The arrest of Rwanda's intelligence chief Karenzi Karake is politically motivated and he should be freed, says British Conservative Party politician Andrew Mitchell.

Rwandan Patriotic Front

The Rwandan Patriotic Front (RPF) was formed in 1987 by Tutsi refugees who had fled along with their families to Uganda due to ethnic violence.

In 1990, RPF's armed wing Rwandan Patriotic Army (RPA) invaded Rwanda and fought against troops loyal to President Juvénal Habyarimana, triggering the Rwanda civil war.

RPA's leader Fred Gisa Rwigyema was killed shortly after prompting the RPA to retreat and regroup under Paul Kagame. The warring sides engaged in peace negotiations and reached a ceasefire, which was broken when Habyarimana died in a plane crash on 6 April 1994, among suspicions that he had been killed by the Tutsi.

The death of the president sparked the genocide, during which the RPF fought against Hutu extremists and those loyal to the interim government, which had ordered the killing of the Tutsi. The RPF took control of the country in July 1994 and Pasteur Bizimungu became president. He stayed in power until 2000, when he was succeeded by Kagame.

The role of RPF during the genocide is controversial. The group defeated Hutu extremists who were carrying out the genocide, but it has also been accused of killing, sometimes indiscriminately, Hutus and Tutsi.

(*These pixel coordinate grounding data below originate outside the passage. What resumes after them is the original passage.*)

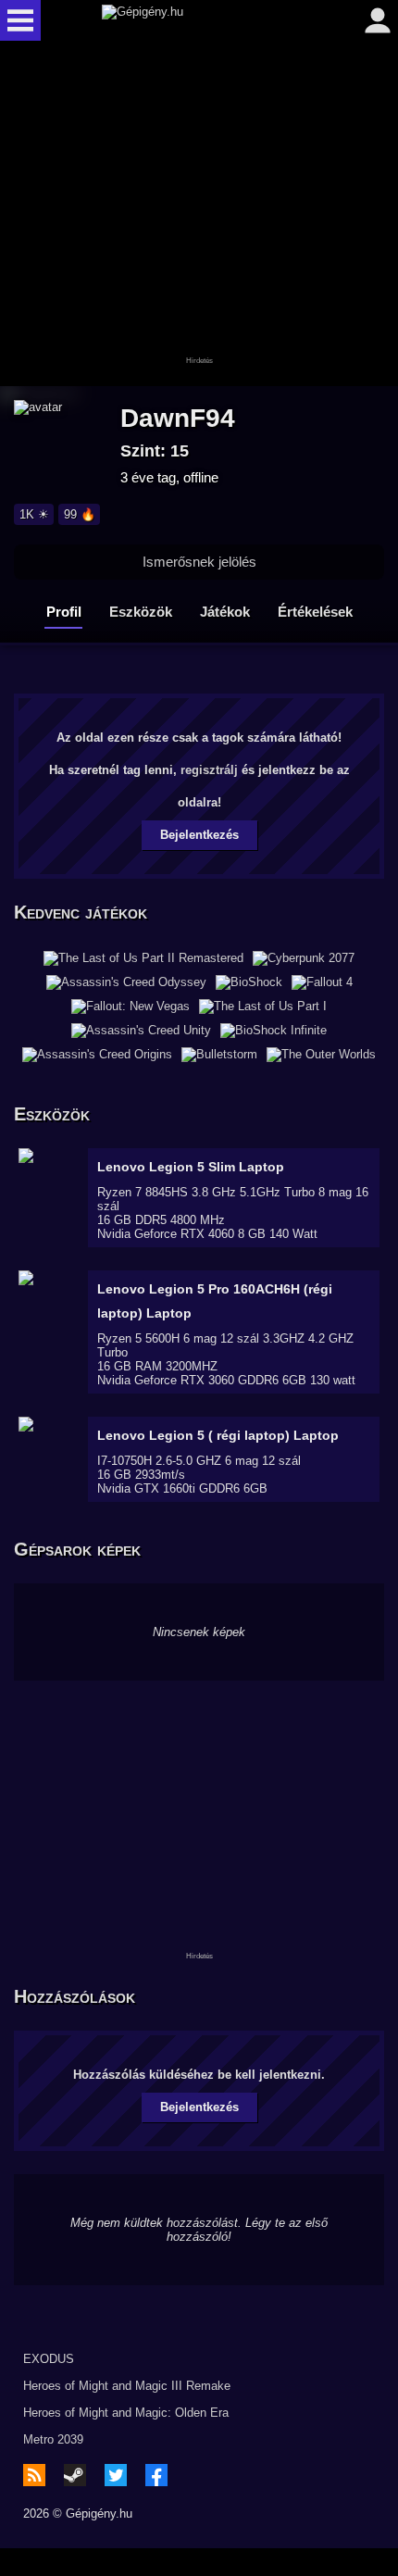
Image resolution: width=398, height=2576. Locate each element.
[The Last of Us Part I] (263, 1006)
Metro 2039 (53, 2439)
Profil (63, 611)
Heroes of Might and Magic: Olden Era (126, 2413)
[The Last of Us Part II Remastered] (143, 958)
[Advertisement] (199, 215)
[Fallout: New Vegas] (130, 1006)
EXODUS (48, 2359)
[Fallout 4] (322, 982)
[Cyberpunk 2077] (303, 958)
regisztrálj (209, 770)
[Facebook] (156, 2475)
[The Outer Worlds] (321, 1054)
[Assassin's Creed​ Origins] (97, 1054)
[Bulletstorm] (219, 1054)
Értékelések (315, 611)
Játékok (225, 611)
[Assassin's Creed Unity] (141, 1030)
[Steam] (75, 2475)
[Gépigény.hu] (194, 20)
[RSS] (34, 2475)
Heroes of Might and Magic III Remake (126, 2386)
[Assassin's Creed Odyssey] (126, 982)
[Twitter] (116, 2475)
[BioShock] (249, 982)
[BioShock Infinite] (273, 1030)
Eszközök (140, 611)
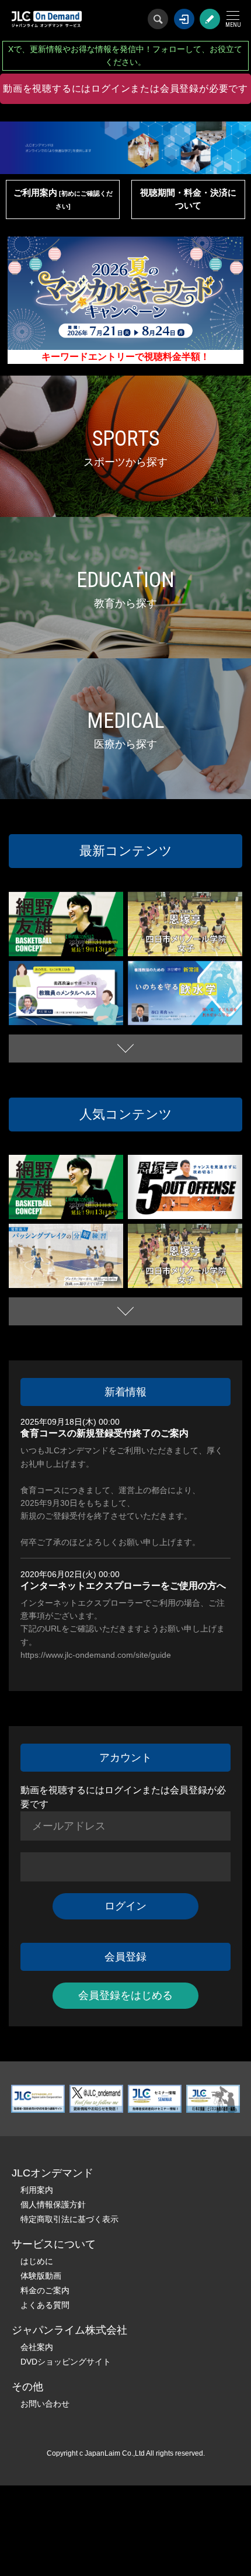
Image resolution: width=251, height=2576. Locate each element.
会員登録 (210, 19)
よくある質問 (44, 2305)
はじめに (36, 2261)
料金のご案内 (44, 2290)
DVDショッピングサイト (65, 2361)
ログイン (184, 19)
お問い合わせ (44, 2403)
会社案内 (36, 2347)
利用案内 (36, 2190)
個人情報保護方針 (53, 2204)
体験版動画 (40, 2275)
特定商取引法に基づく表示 (69, 2219)
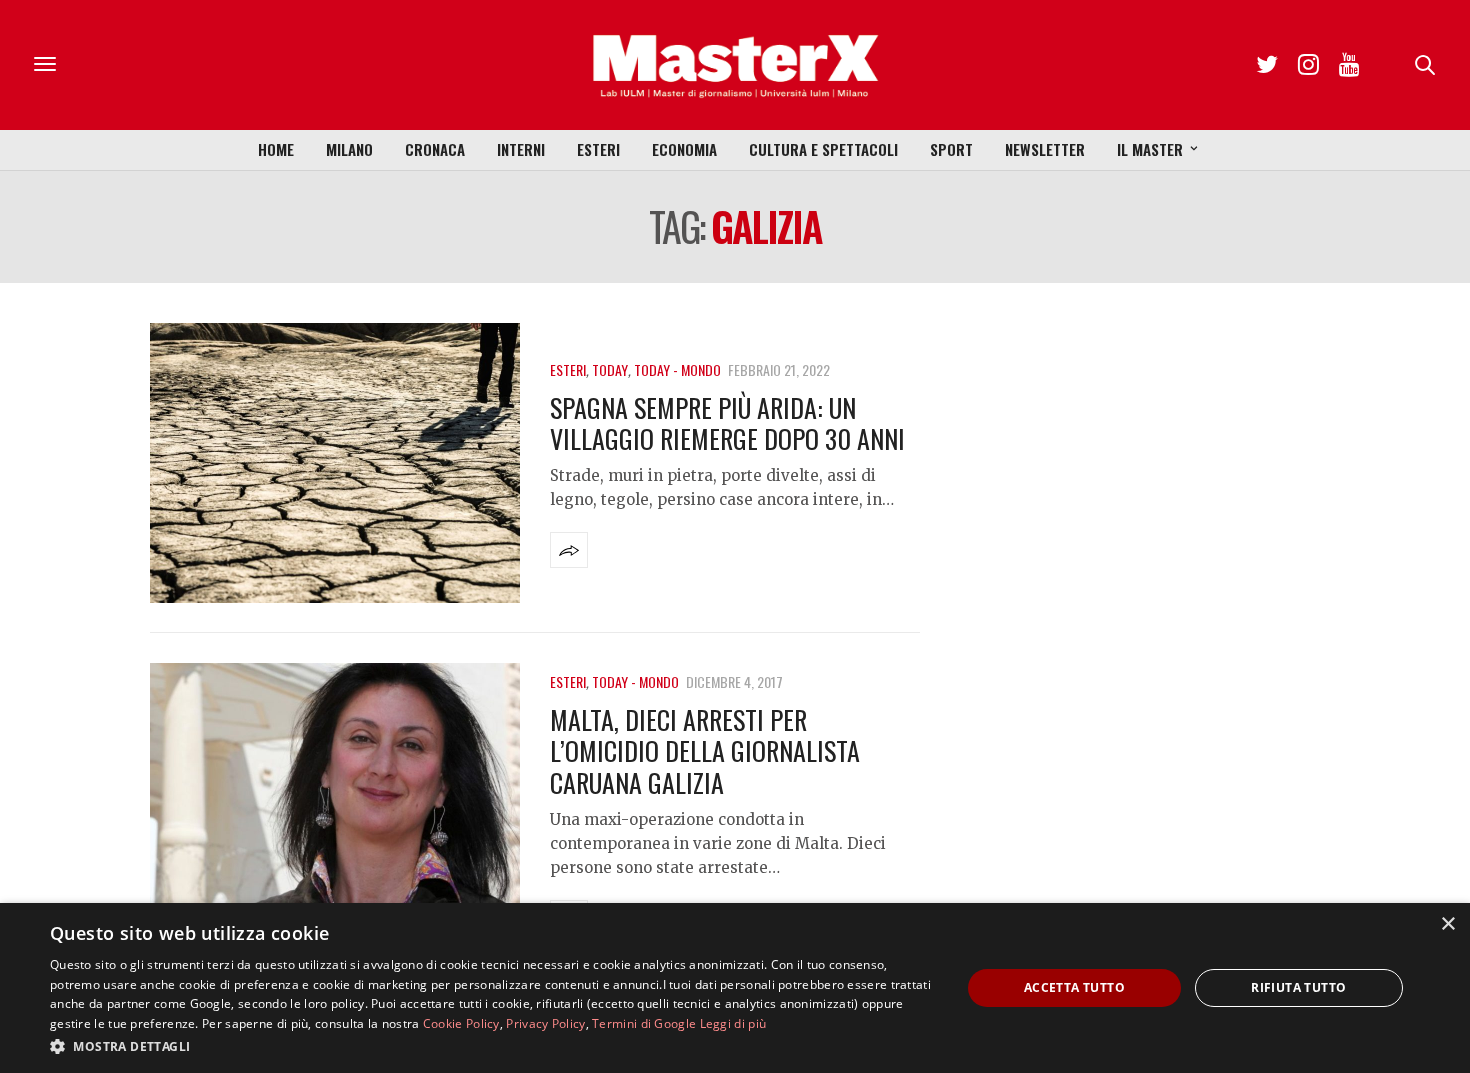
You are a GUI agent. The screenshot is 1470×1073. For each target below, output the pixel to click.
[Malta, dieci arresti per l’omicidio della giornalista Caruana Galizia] (335, 803)
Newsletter (1045, 149)
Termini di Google (644, 1023)
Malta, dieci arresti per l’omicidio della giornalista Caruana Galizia (705, 750)
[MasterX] (735, 65)
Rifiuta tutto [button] (1298, 987)
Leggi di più (733, 1023)
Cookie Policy (461, 1023)
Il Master (1150, 149)
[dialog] (735, 988)
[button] (492, 1046)
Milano (349, 149)
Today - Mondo (677, 369)
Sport (951, 149)
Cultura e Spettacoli (823, 149)
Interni (521, 149)
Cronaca (435, 149)
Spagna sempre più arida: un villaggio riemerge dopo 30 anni (727, 423)
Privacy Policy (545, 1023)
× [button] (1447, 924)
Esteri (598, 149)
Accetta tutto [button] (1074, 987)
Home (276, 149)
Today (610, 369)
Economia (684, 149)
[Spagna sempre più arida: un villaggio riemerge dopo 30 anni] (335, 463)
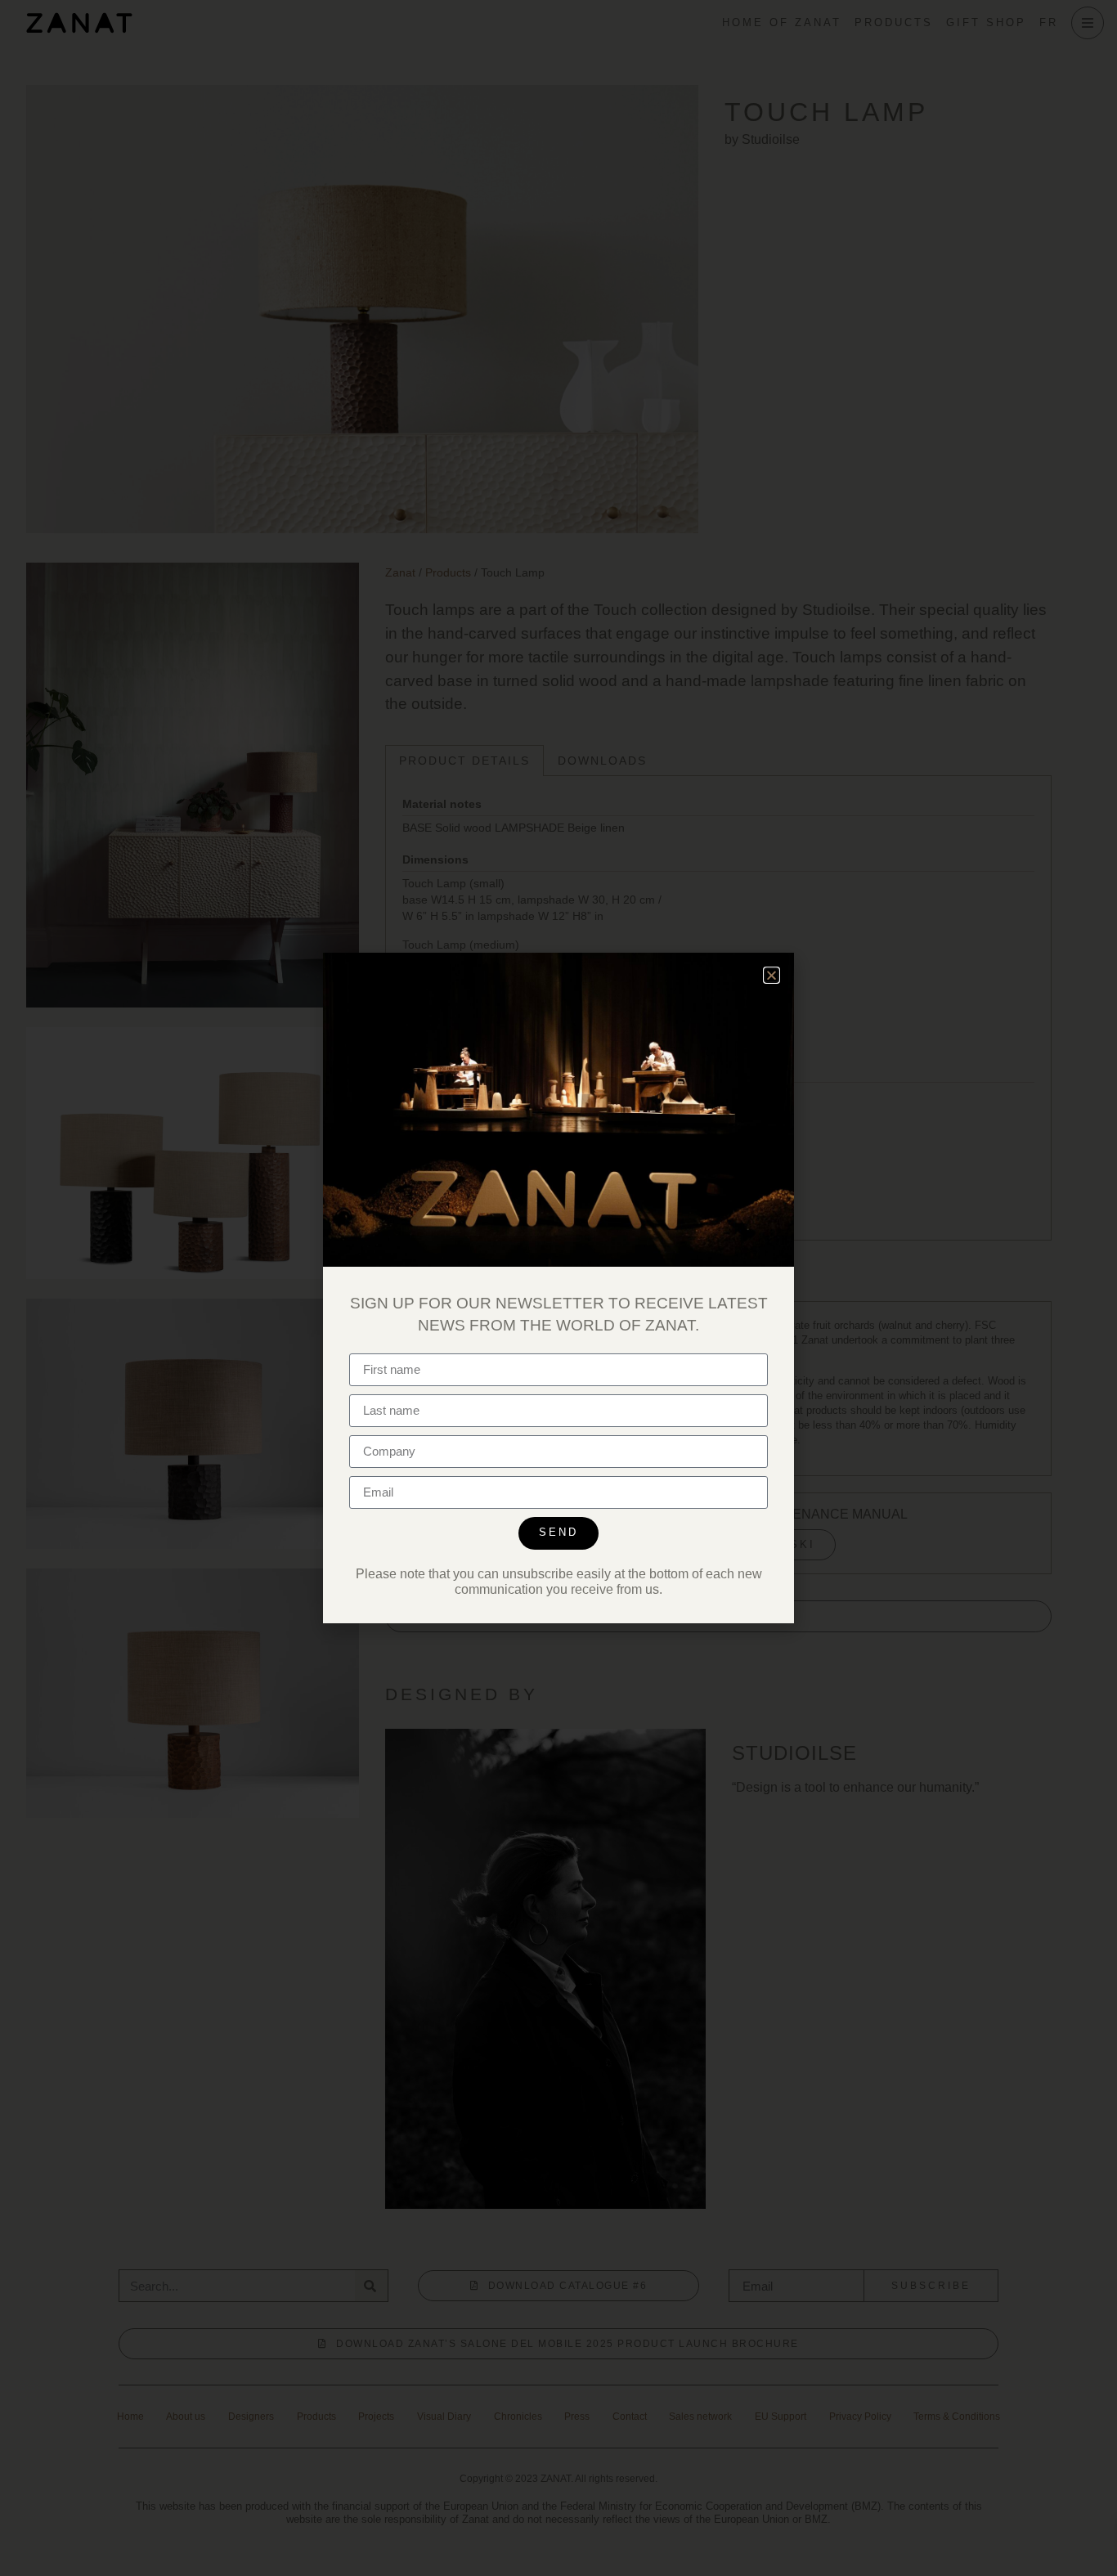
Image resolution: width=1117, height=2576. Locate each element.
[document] (558, 1288)
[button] (771, 975)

The MP made the comments hours after Karake was arrested on allegations of human rights abuses, which he is accused of committing during the 1994 genocide.

He was arrested at Heathrow Airport on Saturday (20 June) and is to appear before Westminster Magistrates' Court on 25 June.

In 2008, Karake – a member of paramilitary organisation and now Rwanda's ruling party, Rwandan Patriotic Front – was indicted by a Spanish judge, who alleged the 54-year-old ordered political assassinations and massacres between 1994 and 1997.

Speaking to IBTimes UK, Mitchell said: "This is an abuse of the European arrest warrant system. It is being used for political reasons and not judicial ones.

"This arrest warrant has been widely discredited not least by American officials who described it as unresearched, politically motivated and lacking in factual accuracy.

"The indictment from 2008 was against 40 senior Rwandan officials but a Spanish high court suspended the indictment I believe in March 2014."

'He is a good man, but he should face trial'

David Himbara – who worked for Rwanda's President Paul Kagame as the head of strategy and policy and as his principal private secretary, and who now lives in London – told IBTimes UK: "This man is representing a government that is running a morgue everywhere, committing crimes, harassing Rwandans in exile, widely reported to be assassinating people."

"In my view it's a surprise that he hasn't been arrested before because he's been here [in the UK] several times," Himbara added, pointing out he was not aware of any suspension of the 2008 indictment.

"I know Karenzi very well and when I say that the law must be obeyed, I am not suggesting that he is guilty of anything. In fact he is a good man, very intelligent, but he is part of a bad government. But I can't say he is innocent as one has to be tried to be found guilty or innocent."

Himbara said that as a Rwandan, he feels sympathetic with Karake. "It might sound contradictory, but I am also very sympathetic to his cause as a compatriot. I will go to court to show him solidarity even though I totally despise the regime that he represents," he added.

"While I am sympathetic to the man because he is also a victim of the system, nonetheless he has to face the law."